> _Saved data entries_
§

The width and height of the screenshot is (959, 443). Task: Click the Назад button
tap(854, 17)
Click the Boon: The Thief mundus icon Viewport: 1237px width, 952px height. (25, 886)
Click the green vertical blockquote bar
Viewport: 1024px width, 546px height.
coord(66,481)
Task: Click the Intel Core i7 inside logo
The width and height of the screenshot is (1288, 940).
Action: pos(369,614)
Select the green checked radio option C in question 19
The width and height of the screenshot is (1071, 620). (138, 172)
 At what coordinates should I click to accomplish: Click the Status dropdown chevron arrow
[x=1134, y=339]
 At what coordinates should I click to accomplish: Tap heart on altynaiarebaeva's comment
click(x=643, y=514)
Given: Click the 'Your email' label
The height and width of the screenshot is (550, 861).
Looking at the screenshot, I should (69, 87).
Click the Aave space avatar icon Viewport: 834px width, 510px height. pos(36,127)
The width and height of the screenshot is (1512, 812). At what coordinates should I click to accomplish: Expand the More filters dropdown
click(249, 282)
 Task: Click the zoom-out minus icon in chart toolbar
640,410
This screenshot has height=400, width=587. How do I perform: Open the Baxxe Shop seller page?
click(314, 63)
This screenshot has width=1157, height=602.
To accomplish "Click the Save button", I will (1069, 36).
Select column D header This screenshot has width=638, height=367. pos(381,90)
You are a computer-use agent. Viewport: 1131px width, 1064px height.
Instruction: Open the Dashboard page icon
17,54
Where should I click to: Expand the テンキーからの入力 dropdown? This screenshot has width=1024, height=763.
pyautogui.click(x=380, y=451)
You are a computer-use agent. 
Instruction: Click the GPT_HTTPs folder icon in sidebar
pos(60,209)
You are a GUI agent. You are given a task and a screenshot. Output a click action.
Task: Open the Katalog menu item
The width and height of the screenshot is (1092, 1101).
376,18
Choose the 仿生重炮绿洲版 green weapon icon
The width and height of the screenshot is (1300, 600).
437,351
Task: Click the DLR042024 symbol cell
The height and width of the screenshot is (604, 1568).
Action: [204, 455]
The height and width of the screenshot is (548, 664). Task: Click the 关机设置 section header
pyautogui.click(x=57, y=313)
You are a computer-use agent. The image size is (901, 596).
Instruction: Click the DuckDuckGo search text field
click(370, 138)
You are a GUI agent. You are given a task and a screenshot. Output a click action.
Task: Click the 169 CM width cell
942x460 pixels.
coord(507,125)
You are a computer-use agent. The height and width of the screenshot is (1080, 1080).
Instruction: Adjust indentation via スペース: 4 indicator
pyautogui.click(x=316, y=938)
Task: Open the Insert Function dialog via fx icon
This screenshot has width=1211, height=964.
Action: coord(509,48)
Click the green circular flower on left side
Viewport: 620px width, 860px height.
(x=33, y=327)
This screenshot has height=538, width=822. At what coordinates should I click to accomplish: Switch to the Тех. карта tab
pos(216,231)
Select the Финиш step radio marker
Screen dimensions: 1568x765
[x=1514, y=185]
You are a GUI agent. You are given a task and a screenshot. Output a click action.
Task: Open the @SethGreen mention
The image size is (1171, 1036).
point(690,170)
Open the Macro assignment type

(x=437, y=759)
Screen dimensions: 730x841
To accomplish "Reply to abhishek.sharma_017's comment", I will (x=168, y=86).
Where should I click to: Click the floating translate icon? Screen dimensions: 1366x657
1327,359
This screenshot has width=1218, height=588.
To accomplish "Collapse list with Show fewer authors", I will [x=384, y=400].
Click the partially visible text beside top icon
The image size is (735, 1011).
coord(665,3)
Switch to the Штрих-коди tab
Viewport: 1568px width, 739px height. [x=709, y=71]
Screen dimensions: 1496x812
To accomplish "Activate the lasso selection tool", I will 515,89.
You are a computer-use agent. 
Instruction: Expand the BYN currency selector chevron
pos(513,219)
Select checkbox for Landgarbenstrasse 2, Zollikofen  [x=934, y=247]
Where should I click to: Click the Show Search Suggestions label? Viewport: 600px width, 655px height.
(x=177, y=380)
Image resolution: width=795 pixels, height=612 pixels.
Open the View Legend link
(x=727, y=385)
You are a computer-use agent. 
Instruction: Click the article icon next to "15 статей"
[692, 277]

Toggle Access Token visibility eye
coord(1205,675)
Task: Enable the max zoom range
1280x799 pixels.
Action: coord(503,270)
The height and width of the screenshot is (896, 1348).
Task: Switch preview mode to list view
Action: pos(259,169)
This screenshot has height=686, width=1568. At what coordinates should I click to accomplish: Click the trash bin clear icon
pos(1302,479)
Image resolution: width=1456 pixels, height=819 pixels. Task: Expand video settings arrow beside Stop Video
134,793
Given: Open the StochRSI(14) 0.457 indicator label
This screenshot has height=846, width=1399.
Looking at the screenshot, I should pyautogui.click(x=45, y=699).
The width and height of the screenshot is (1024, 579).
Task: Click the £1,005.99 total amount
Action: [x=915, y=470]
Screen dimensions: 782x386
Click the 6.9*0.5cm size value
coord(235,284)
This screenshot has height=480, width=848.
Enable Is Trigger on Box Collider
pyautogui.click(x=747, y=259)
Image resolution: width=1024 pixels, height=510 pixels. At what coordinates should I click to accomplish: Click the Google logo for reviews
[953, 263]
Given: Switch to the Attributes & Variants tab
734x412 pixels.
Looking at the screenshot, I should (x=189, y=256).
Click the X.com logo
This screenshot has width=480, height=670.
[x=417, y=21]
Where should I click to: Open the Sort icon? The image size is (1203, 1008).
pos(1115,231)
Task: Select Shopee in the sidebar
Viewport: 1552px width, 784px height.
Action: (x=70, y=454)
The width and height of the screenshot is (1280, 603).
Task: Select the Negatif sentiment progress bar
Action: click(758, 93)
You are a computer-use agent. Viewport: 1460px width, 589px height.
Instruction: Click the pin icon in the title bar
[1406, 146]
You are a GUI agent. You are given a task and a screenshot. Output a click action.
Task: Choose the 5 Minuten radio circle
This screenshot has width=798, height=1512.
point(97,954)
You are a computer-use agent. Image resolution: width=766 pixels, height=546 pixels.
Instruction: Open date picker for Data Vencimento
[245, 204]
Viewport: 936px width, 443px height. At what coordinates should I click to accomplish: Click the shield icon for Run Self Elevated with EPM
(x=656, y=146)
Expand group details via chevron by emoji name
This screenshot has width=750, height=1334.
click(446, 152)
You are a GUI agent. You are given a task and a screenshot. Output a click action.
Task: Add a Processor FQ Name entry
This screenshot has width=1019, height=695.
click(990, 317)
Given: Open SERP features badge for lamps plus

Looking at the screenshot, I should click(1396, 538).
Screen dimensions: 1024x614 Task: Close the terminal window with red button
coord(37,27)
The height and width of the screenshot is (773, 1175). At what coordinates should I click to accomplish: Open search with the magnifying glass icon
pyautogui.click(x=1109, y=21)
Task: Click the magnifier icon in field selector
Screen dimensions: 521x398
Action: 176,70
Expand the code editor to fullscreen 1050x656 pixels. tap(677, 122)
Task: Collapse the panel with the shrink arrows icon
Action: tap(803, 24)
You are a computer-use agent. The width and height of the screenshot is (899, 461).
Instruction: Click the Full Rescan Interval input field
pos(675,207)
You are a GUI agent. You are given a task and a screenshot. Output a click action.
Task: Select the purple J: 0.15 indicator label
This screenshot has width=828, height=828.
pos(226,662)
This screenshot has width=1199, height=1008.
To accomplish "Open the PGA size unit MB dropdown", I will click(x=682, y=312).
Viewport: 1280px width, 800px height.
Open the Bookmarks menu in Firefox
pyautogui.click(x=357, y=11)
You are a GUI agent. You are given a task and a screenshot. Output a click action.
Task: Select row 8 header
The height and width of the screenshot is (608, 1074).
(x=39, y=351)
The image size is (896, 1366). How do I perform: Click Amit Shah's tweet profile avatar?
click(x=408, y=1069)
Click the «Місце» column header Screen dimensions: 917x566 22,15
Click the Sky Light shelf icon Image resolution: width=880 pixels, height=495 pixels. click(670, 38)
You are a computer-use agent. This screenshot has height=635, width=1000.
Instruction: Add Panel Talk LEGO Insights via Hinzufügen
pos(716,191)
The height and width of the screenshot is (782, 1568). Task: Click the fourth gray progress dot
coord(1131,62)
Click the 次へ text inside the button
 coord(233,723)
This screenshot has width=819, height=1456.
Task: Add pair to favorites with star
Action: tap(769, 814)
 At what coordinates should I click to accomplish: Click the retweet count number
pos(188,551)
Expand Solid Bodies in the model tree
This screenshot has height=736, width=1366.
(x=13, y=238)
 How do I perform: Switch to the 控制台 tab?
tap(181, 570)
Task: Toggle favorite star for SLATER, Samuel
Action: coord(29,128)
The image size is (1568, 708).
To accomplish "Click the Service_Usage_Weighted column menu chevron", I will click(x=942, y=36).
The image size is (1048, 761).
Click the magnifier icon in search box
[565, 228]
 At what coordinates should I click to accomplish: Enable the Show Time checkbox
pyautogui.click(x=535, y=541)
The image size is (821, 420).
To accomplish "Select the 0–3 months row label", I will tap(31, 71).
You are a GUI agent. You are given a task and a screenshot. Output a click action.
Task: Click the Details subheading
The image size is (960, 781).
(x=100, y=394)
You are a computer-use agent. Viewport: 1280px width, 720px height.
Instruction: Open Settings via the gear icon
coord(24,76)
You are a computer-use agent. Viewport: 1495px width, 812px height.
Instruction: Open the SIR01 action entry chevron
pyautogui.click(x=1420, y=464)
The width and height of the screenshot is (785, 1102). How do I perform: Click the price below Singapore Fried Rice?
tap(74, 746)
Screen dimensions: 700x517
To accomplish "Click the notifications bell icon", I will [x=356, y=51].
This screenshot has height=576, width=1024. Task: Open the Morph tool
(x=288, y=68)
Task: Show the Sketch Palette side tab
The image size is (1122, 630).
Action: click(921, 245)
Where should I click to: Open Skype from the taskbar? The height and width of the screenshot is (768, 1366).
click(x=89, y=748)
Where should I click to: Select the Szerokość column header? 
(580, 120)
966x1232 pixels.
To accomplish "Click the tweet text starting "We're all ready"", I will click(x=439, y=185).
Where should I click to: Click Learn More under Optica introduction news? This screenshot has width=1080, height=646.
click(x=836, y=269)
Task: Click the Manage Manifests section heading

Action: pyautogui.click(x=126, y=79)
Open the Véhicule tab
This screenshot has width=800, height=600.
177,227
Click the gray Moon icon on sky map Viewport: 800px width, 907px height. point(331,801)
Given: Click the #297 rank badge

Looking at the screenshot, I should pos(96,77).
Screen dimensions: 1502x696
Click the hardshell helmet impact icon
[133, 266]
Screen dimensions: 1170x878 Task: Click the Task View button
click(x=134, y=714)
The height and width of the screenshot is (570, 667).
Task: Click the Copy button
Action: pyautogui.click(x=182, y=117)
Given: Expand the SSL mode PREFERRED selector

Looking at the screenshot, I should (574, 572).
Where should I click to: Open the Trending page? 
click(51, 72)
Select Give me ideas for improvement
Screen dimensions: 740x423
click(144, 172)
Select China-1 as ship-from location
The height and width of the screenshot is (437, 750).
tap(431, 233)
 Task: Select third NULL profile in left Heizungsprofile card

§

> _WORK INSTRUCTION_
What you return must be the lines above that run from the line with "Click the 6.9*0.5cm size value" to the line with "Given: Switch to", inclusive, each copied exactly.

> _EXERCISE RESULT_
Click the 6.9*0.5cm size value
coord(235,284)
This screenshot has height=480, width=848.
Enable Is Trigger on Box Collider
pyautogui.click(x=747, y=259)
Image resolution: width=1024 pixels, height=510 pixels. At what coordinates should I click to accomplish: Click the Google logo for reviews
[953, 263]
Given: Switch to the Attributes & Variants tab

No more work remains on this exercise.